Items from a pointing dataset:
▽

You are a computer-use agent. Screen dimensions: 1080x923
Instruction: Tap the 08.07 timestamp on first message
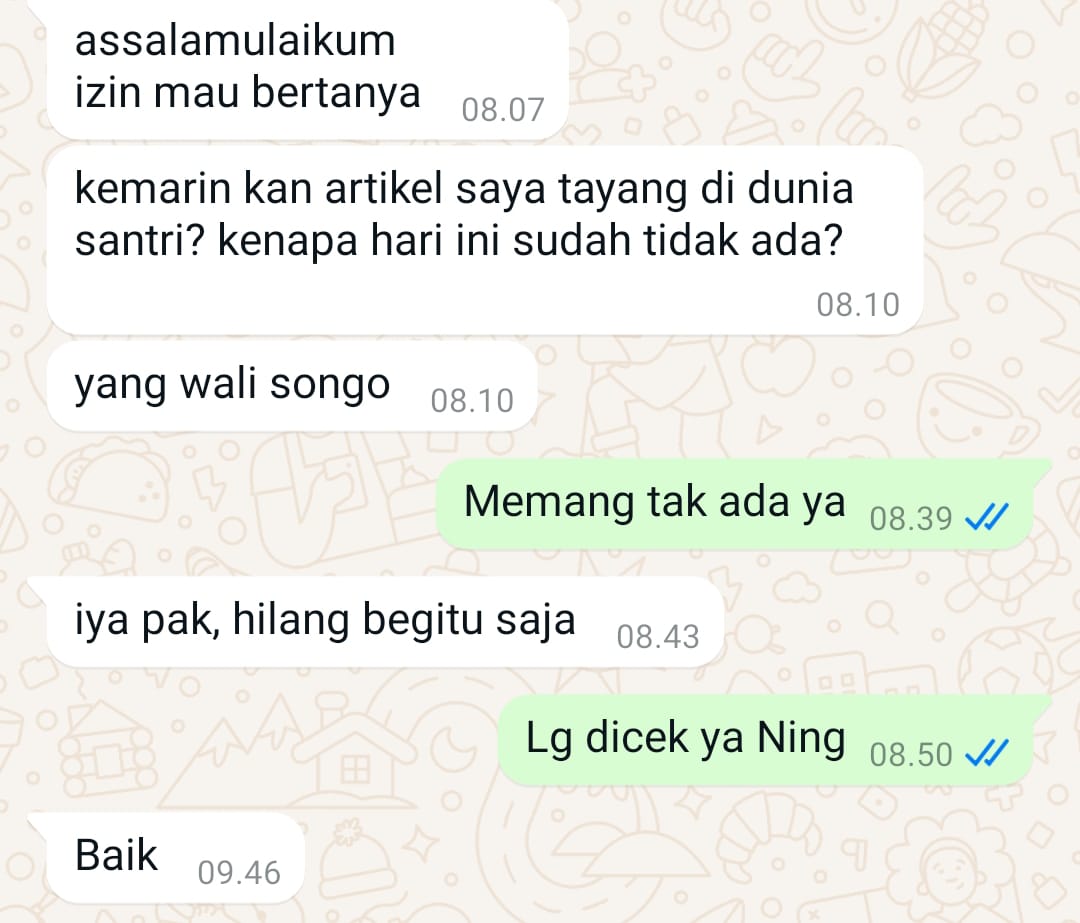pos(503,110)
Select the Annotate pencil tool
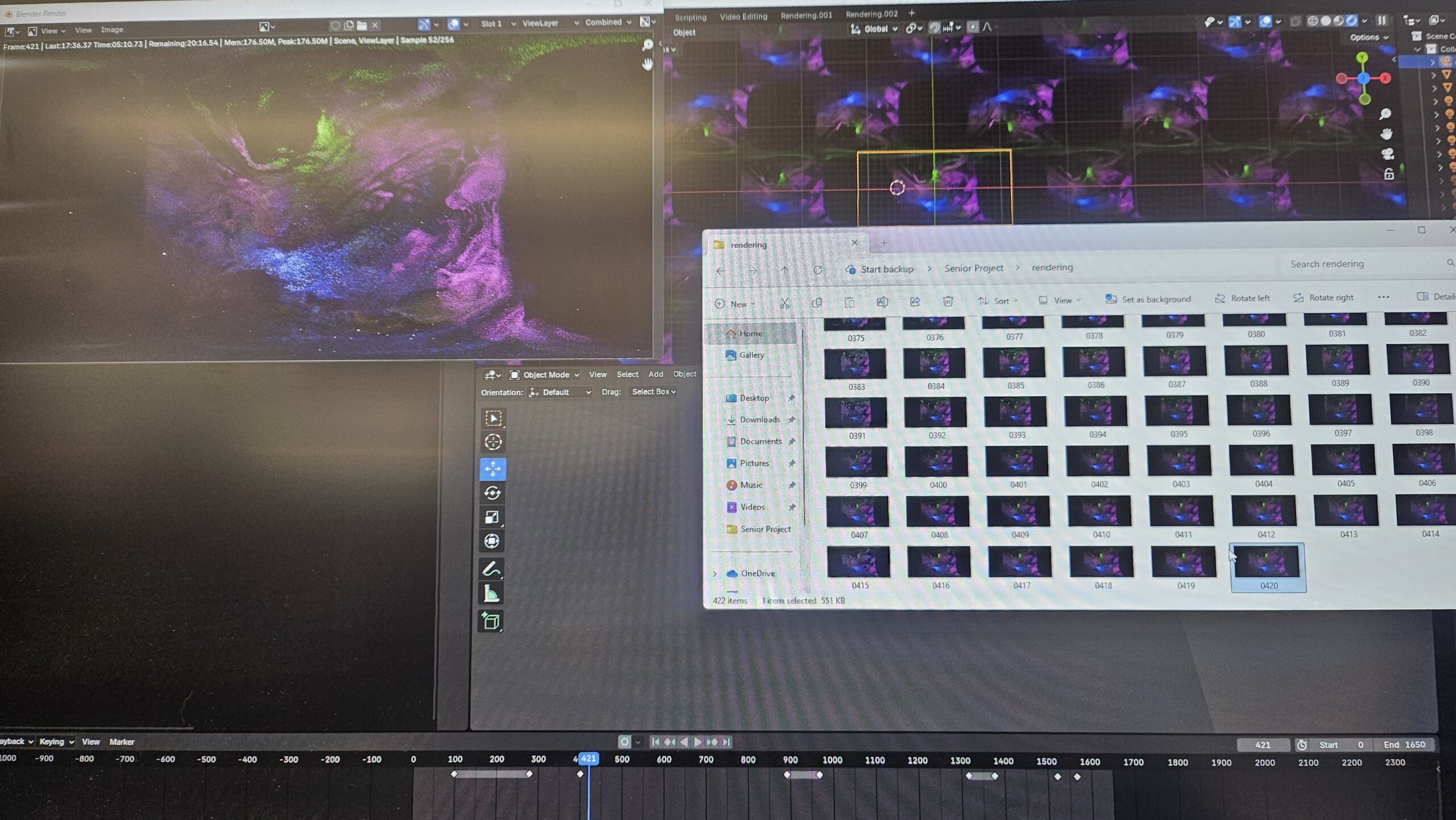1456x820 pixels. pyautogui.click(x=491, y=569)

△

**PROBLEM TO WORK ON**:
Revise the items above by changing "timestamp" to "time label" and keeping everything else the same. Leave the pictures out of your answer.

**ANSWER FOR THIS EXERCISE**:
You are a computer-use agent. Screen dimensions: 1080x923
Instruction: Tap the 08.07 time label on first message
pos(503,110)
Select the Annotate pencil tool
1456x820 pixels. pyautogui.click(x=491, y=569)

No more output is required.